• _Data records_
········

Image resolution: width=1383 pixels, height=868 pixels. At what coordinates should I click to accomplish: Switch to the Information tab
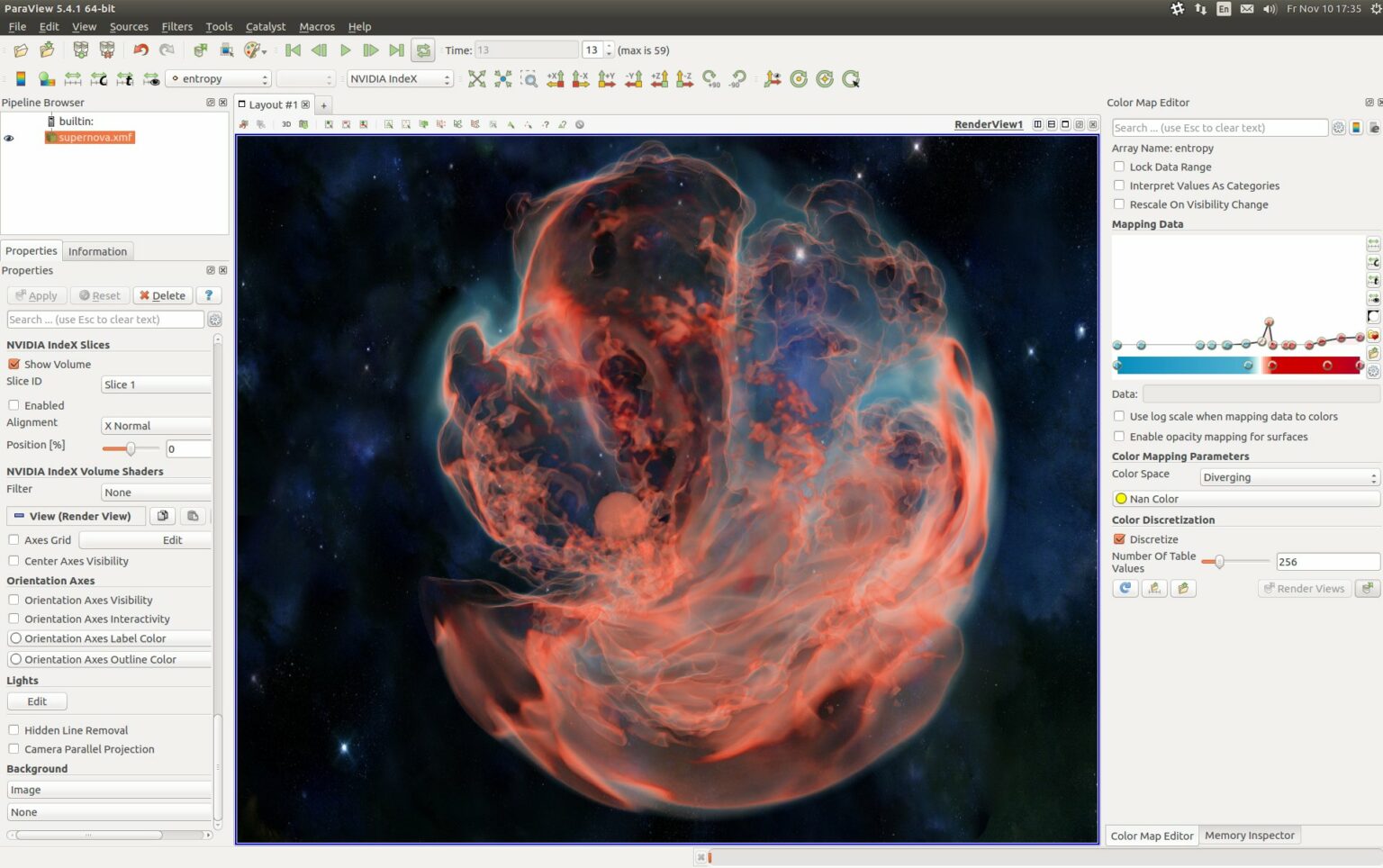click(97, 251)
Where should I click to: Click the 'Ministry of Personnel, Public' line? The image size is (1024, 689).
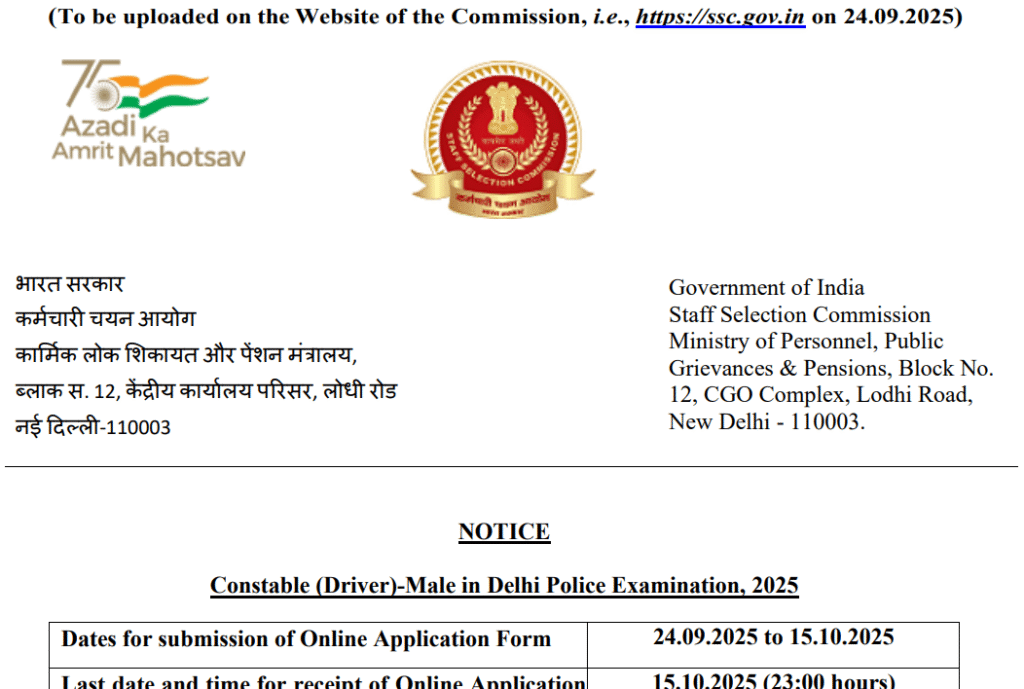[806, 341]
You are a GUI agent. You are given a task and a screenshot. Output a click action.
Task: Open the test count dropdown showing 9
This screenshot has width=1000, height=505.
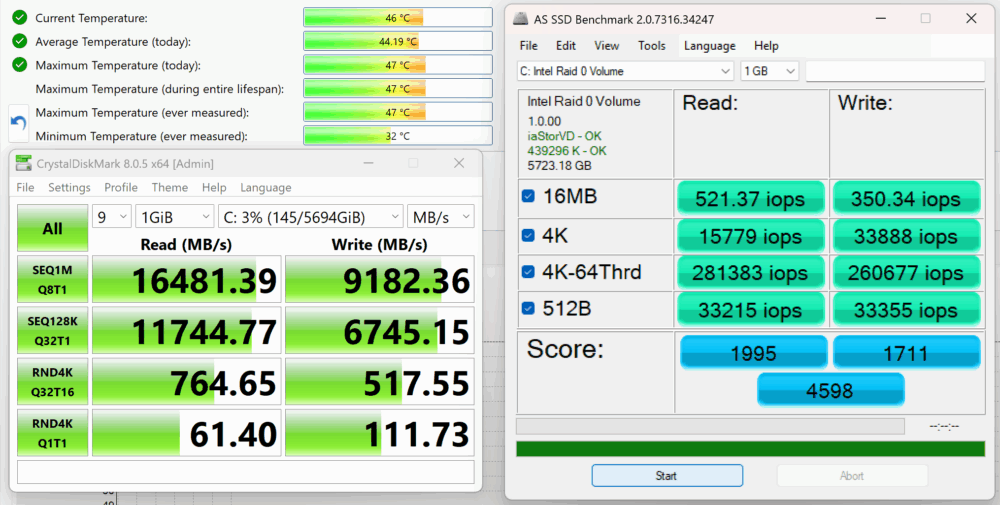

········

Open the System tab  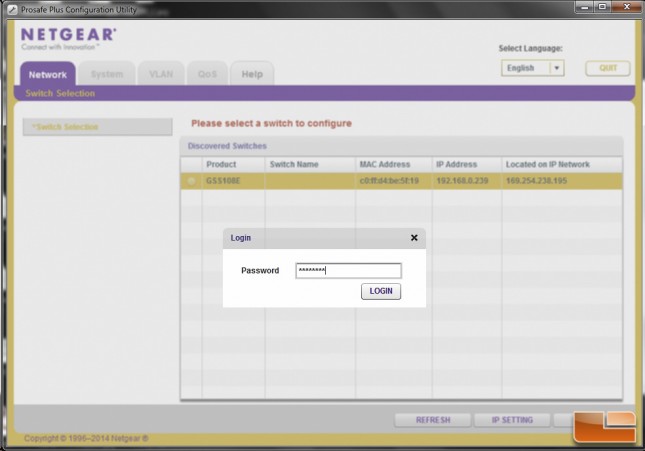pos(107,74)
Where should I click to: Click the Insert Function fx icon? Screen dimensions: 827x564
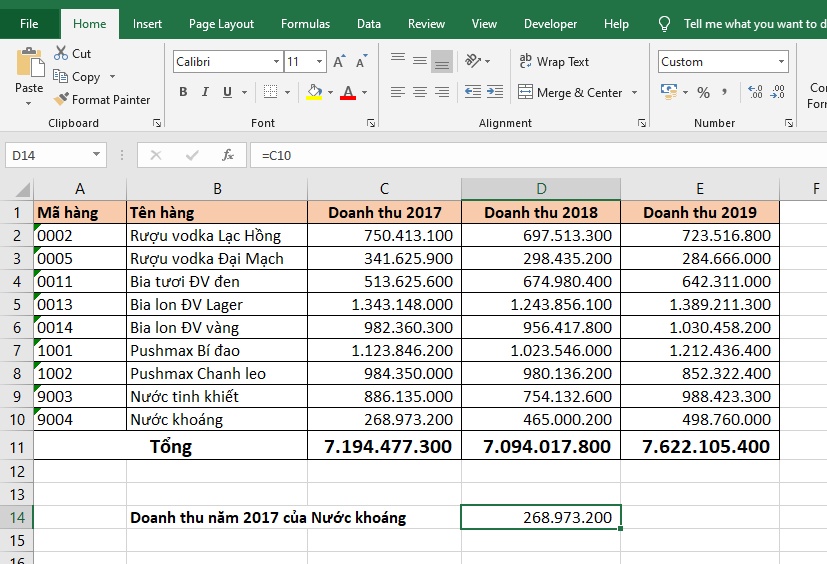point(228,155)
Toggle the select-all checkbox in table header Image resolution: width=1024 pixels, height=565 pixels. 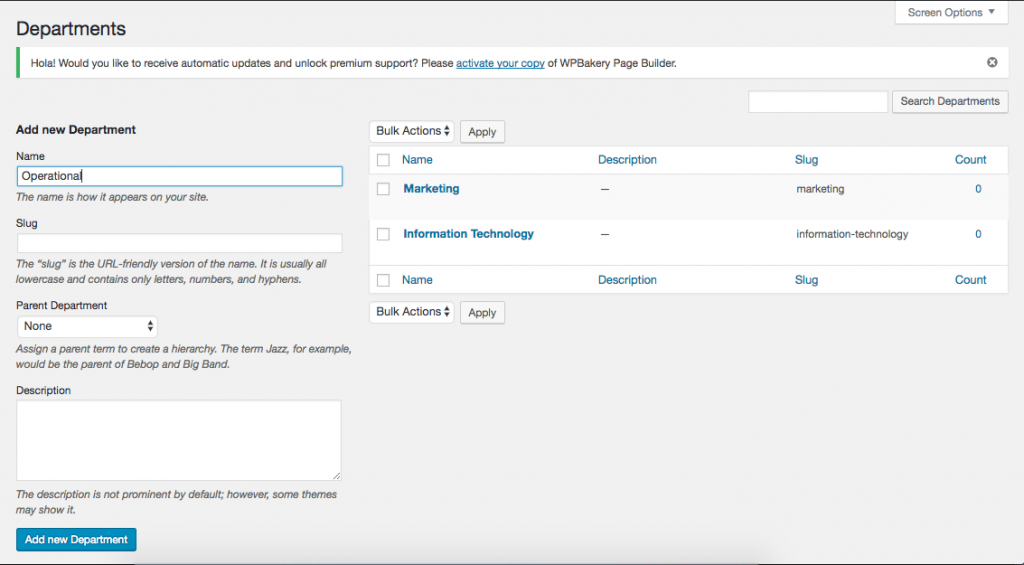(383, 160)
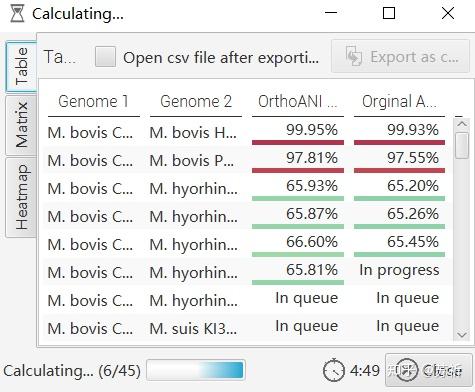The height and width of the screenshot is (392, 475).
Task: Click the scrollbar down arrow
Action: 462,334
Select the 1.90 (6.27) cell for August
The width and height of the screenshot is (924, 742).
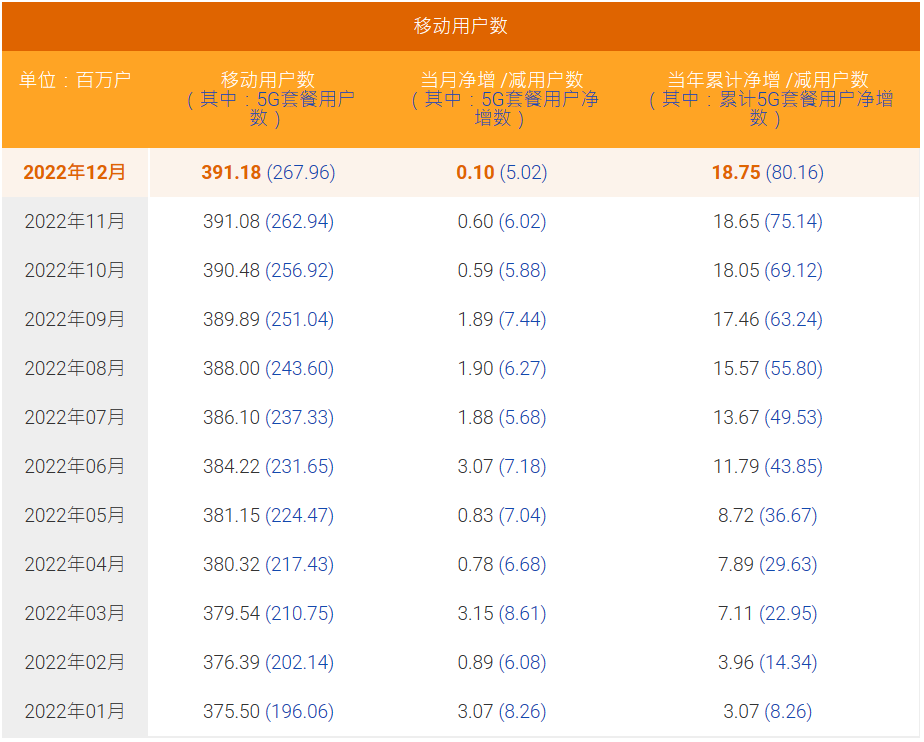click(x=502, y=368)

········

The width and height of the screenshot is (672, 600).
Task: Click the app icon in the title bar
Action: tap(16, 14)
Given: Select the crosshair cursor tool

········

• _Task item_
Restate the lines above from the one containing "Image resolution: width=1383" through the one containing "This screenshot has width=1000, height=505.", inclusive, exactly and without pictures.

• _Response for this exercise_
Image resolution: width=1383 pixels, height=868 pixels. At what coordinates should I click to accomplish: Switch to the Information tab
click(97, 251)
Where should I click to: Click the 'Ministry of Personnel, Public' line? The image size is (1024, 689).
[806, 341]
You are a GUI agent. You are given a task and a screenshot. Output a click action.
Task: Open the test count dropdown showing 9
This screenshot has width=1000, height=505.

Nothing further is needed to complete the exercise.